Any software running on your end user's hardware can be modified, and for a skilled cracker it isn't even very hard to do.

Sigh, so what to do?

The most common suggestion -- at least in this community -- is to just forget about it and go DRM free, and for many people this effects their purchasing decision; "DRM free" can be a selling point for many games, as seen on GOG (Good Old Games), Humble Bundle sales, and elsewhere.

Next most common is that you should just go with something a) very quick and simple to implement and, b) that doesn't have any risk of impacting legitimate customers. In your case, it sounds like the suggestion given above of simply displaying the name of the licence holder may help to discourage piracy. It's extremely quick and easy to implement, it's extremely unlikely to introduce any bugs, and there won't be any negative impact for legitimate customers.

Personally, I would just go with one of those.

If you really want to do something more complicated you should probably consider whether or not you can offer online services (such as match-making, multi-player, etc.) that complement your game. You can then prevent pirated copies from accessing your online services.

There are a few groups of people that consume games:

1) People who buy games - these are people that won't visit a pirate site or download a torrent for any reason (not counting Blizzard's patch torrent and stuff like that). Make a good game, and these people will buy it.

2) People who pirate games - these people never pay money for games, so any copies of your game that they get really don't count as 'lost sales', because they were never going to buy your game under any circumstances.

3) People who buy games but avoid DRM - make a good game, and these people will buy it, unless they feel it's "locked down" somehow. Any complicated or "strong" DRM is going to cost you sales with this group.

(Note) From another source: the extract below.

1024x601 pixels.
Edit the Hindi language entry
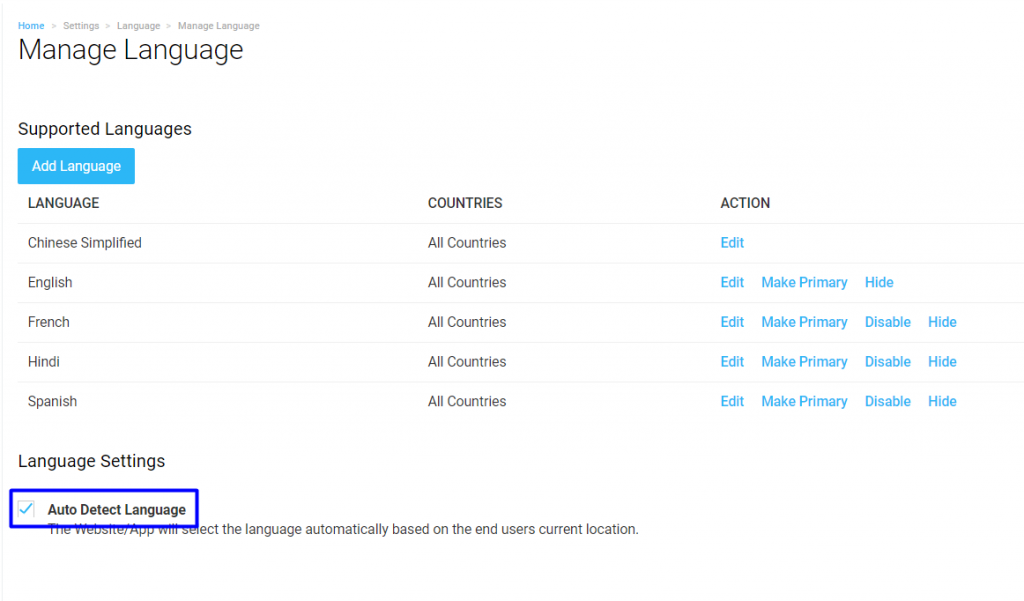[731, 361]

4) People who sometimes buy games, but sometimes 'pirate' them as well. DRM doesn't really matter to these people - unless the 'legit' version is somehow crippleware. Make a good game, set it at a reasonable price point (what reasonable is for them may or may not be reasonable to you) and they'll buy the game.

5) Impulse buyers - if your game is $20 or under, and the jewelcase has a picture of a hot chick in a chainmail bikini, these people may buy your game.

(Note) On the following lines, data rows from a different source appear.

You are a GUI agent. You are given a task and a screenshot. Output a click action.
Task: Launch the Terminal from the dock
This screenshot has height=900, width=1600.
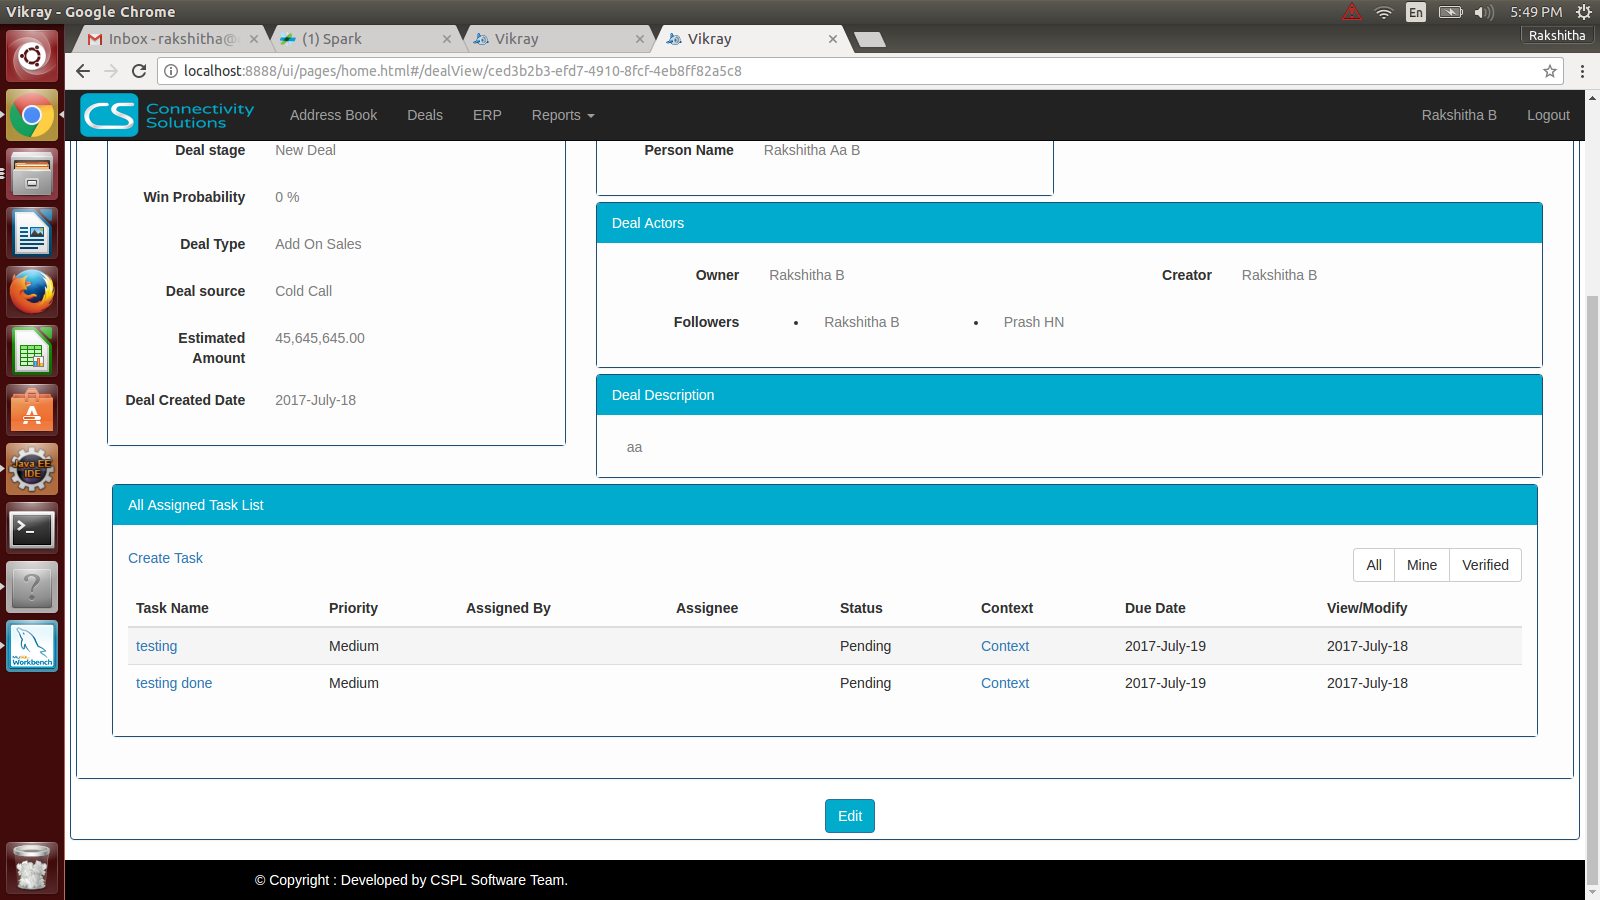[32, 529]
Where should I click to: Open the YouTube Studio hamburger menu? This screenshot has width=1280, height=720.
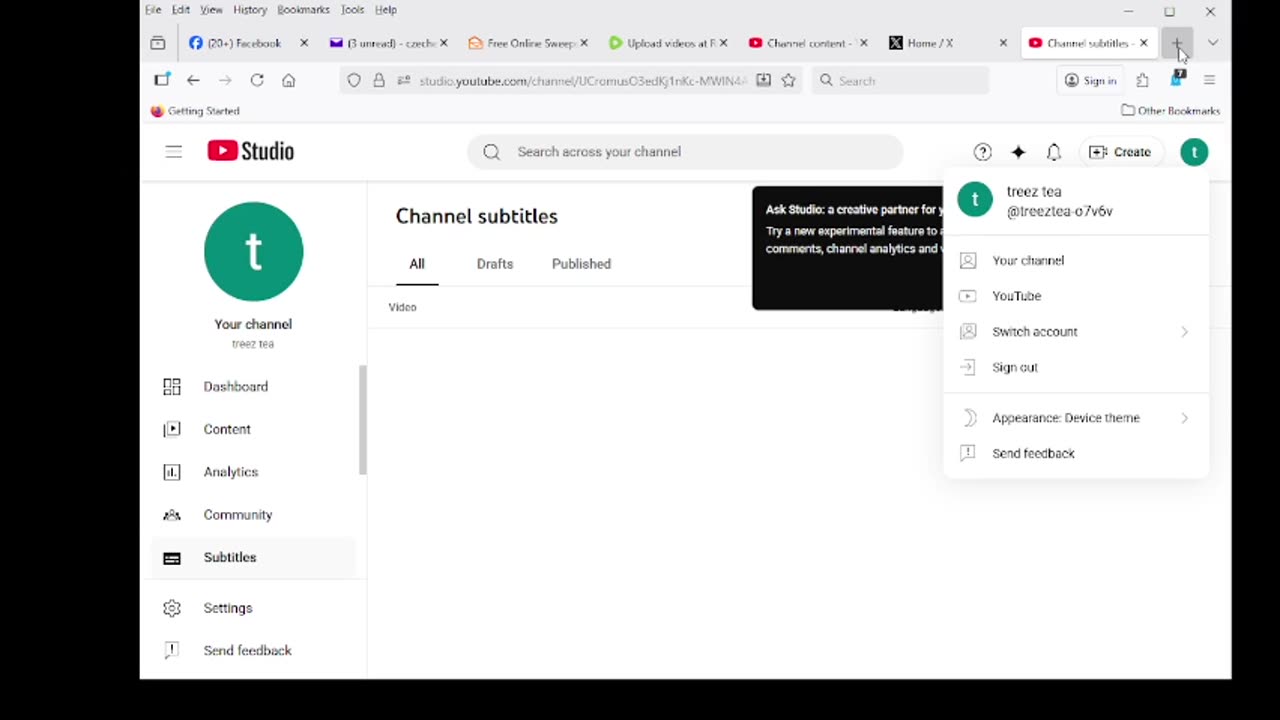174,152
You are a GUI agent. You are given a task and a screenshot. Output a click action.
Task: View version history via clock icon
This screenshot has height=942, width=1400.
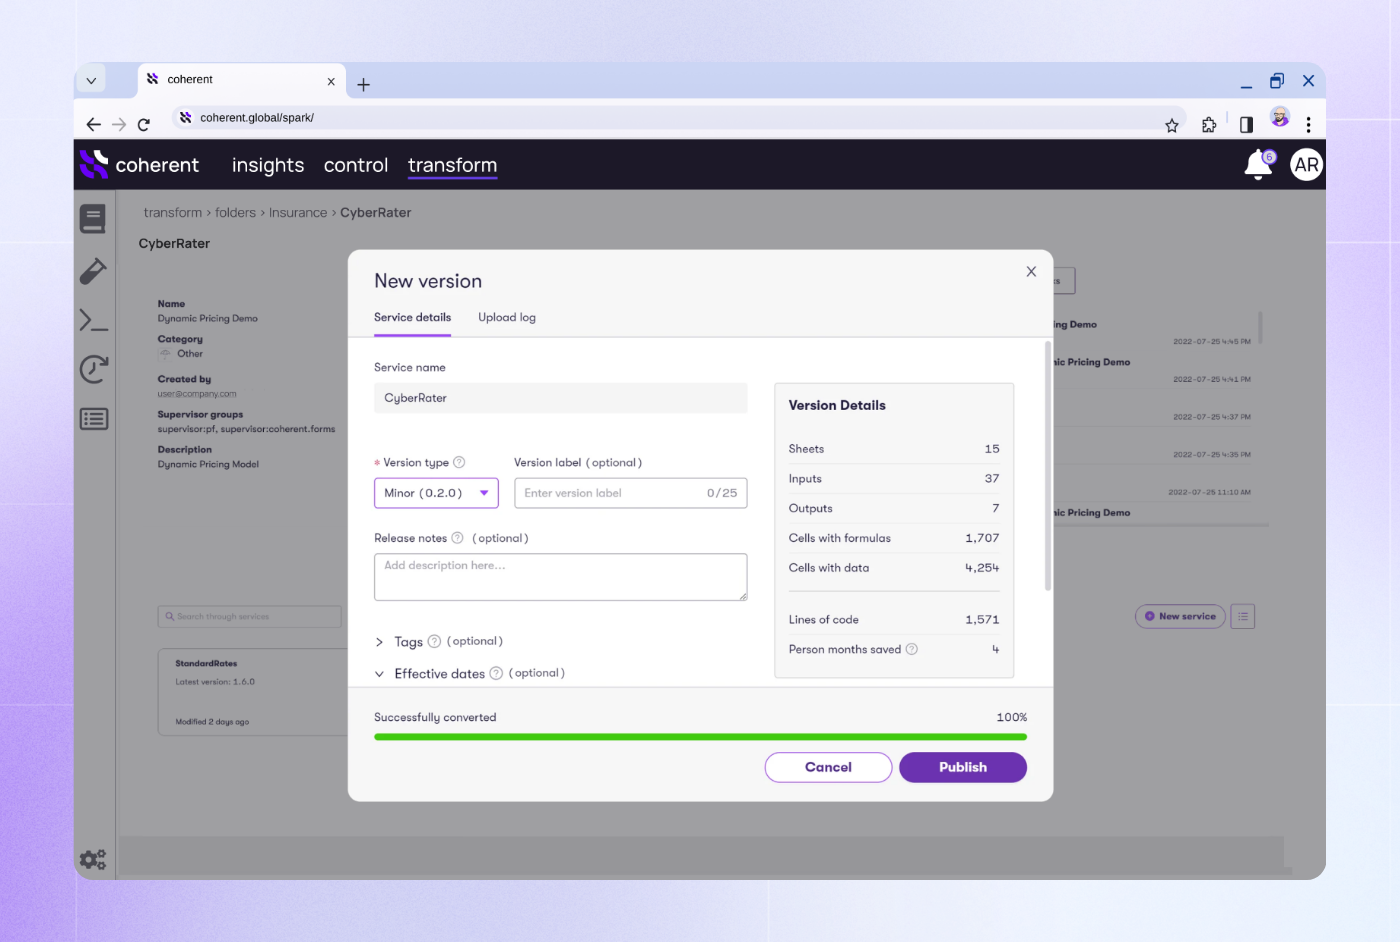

I may be simplifying this, but I don't think there are any consumers out there saying, "Oh boy! It's got DRM!!!" and buying the game because of it.

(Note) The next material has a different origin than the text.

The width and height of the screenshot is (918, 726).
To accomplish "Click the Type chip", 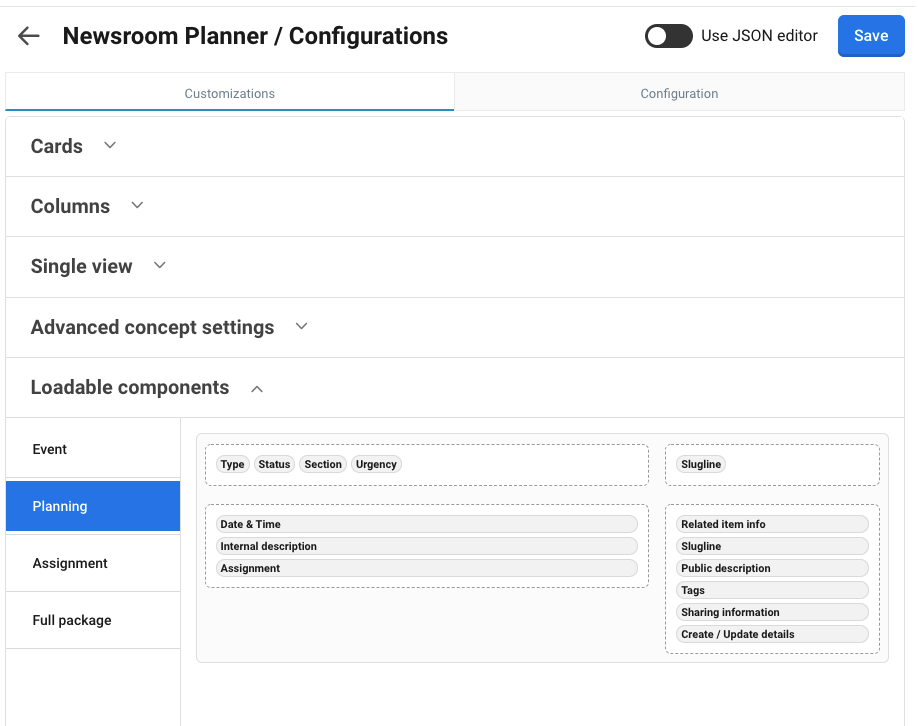I will click(232, 464).
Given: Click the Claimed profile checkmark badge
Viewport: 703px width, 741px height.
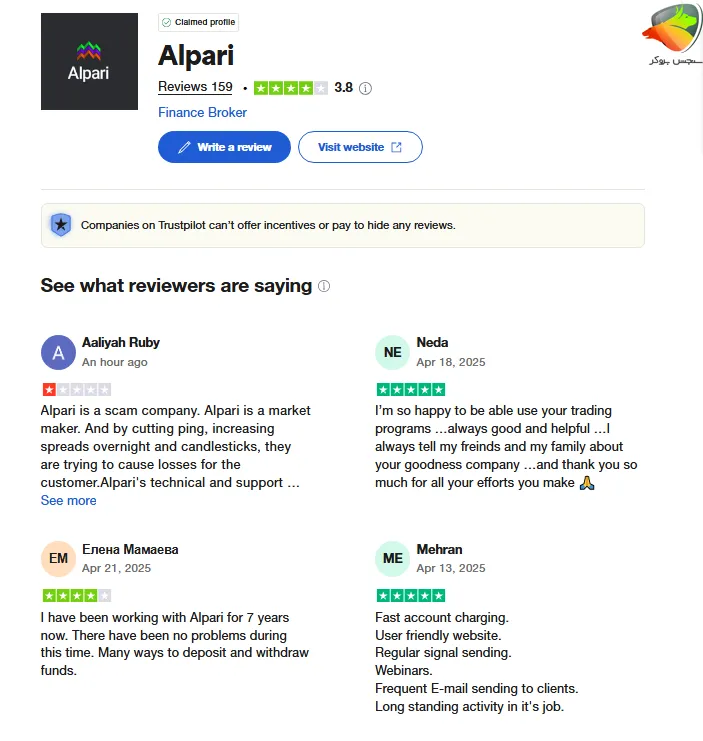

If you really want to do something more complicated you should probably consider whether or not you can offer online services (such as match-making, multi-player, etc.) that complement your game. You can then prevent pirated copies from accessing your online services.

yes, keeping part of the game on a server is about the only way, and even then you simply move the battle from their backyard to yours. they can still try the online hack and cheat thing.

Some DRM cause so much trouble even legal users have to use cracked ones.

A few years back Apple was requiring a USB dongle for its 'Pro' audio/video products. Problem was, the damn things were really easy to lose, and a hassle to replace.

Most everyone kept the dongle locked in a safe somewhere, and cracked the software on their laptop to avoid carrying the damn thing around.

Moral of the story: if your software is worth it, people will buy it, and DRM tends to make those paying customers miserable.